The rental landscape in the U.S. is becoming increasingly competitive, even with a record number of new apartment constructions. A recent analysis from RentCafe highlights that developers completed nearly 600,000 multifamily units in the previous year, marking the highest output since 1974 and a significant 34% increase from the year prior. Major cities like New York, Dallas, and Austin emerged as top destinations for these new rentals.
Rising Lease Renewals and Occupancy Rates
According to RentCafe’s Rental Competitiveness Index, the competition for rentals has intensified nationwide this year, largely due to fewer renters deciding to relocate. Lease renewal rates have climbed to 63.1% in the early months of the year, up from 61.5% during the same period last year. This trend is attributed to several factors, including elevated mortgage rates and the high prices prevalent in the housing market.
Additionally, occupancy rates for apartments have stabilized at 93.3%, slightly above last year’s figures. Many landlords are also opting to offer longer lease terms, which contributes to increased renewal periods and results in an average of seven applicants competing for each available unit.
Local Market Highlights
In a local comparison, Miami stands out with the highest occupancy rate in the country, making it the most competitive rental market. Reports noted that there is an average of 14 applicants per rental unit in Miami. The city has been dubbed “Wall Street South,” drawing major financial institutions and tech jobs, alongside its attractive lack of income tax and strategic location in the Americas.

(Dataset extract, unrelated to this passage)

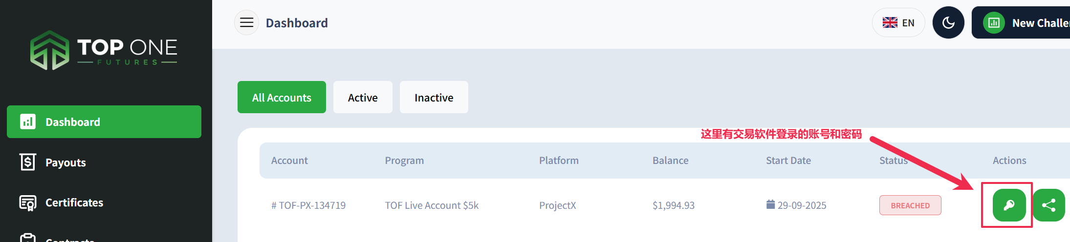The width and height of the screenshot is (1070, 242).
Task: Click the Dashboard chart icon in sidebar
Action: click(x=28, y=121)
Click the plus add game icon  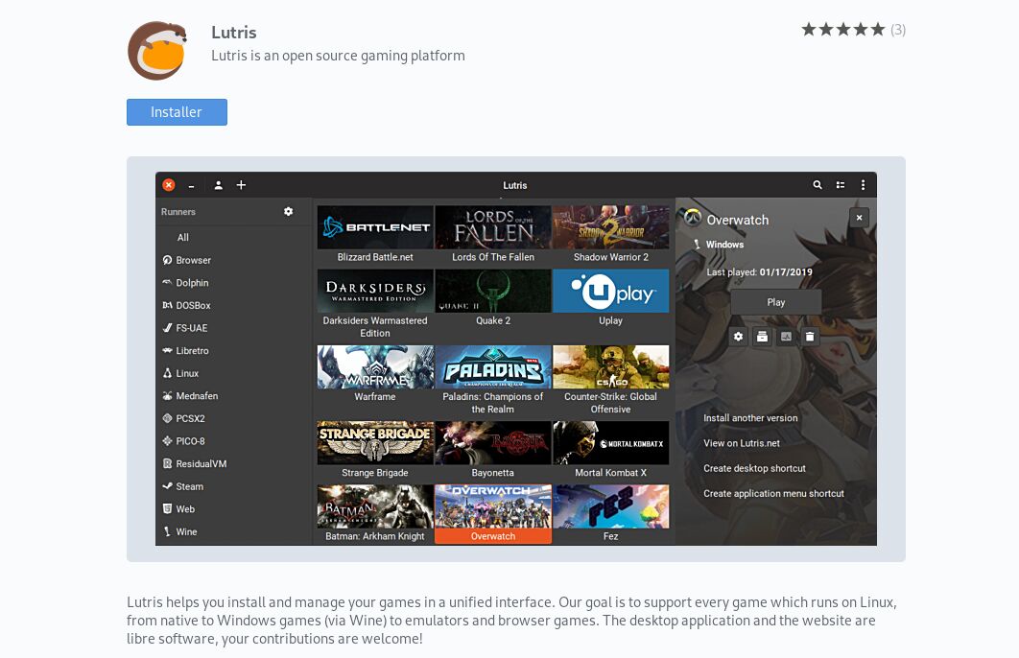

The Midwest region demonstrates significant rental market competitiveness as well, with ten of the top twenty hottest rental markets located there, including suburban communities around Chicago. Other notable cities include Detroit, Lansing, Grand Rapids, Cincinnati, Milwaukee, and Minneapolis-St. Paul.
Trends in Rent Prices
After a period of declining rents, February saw a slight uptick of 0.3%—the first monthly increase following six consecutive months of declines, as indicated by data from ApartmentList. This increase typically marks the beginning of the busy rental season, and further rises in rents are anticipated throughout the summer months. It’s important to note, however, that current rent levels remain 0.4% lower compared to the same time last year.
Despite earlier record-setting rent growth in 2021 and early 2022, the national median rent has now decreased by 4.6% since its peak in August 2022, equating to a drop of $67 per month. Nonetheless, typical rents still reflect a substantial increase of 20% over January 2021 prices.
The authors of the ApartmentList report suggest that while year-over-year rent growth has been negative since June 2023, recent trends indicate a potential shift back toward positive growth in the near future.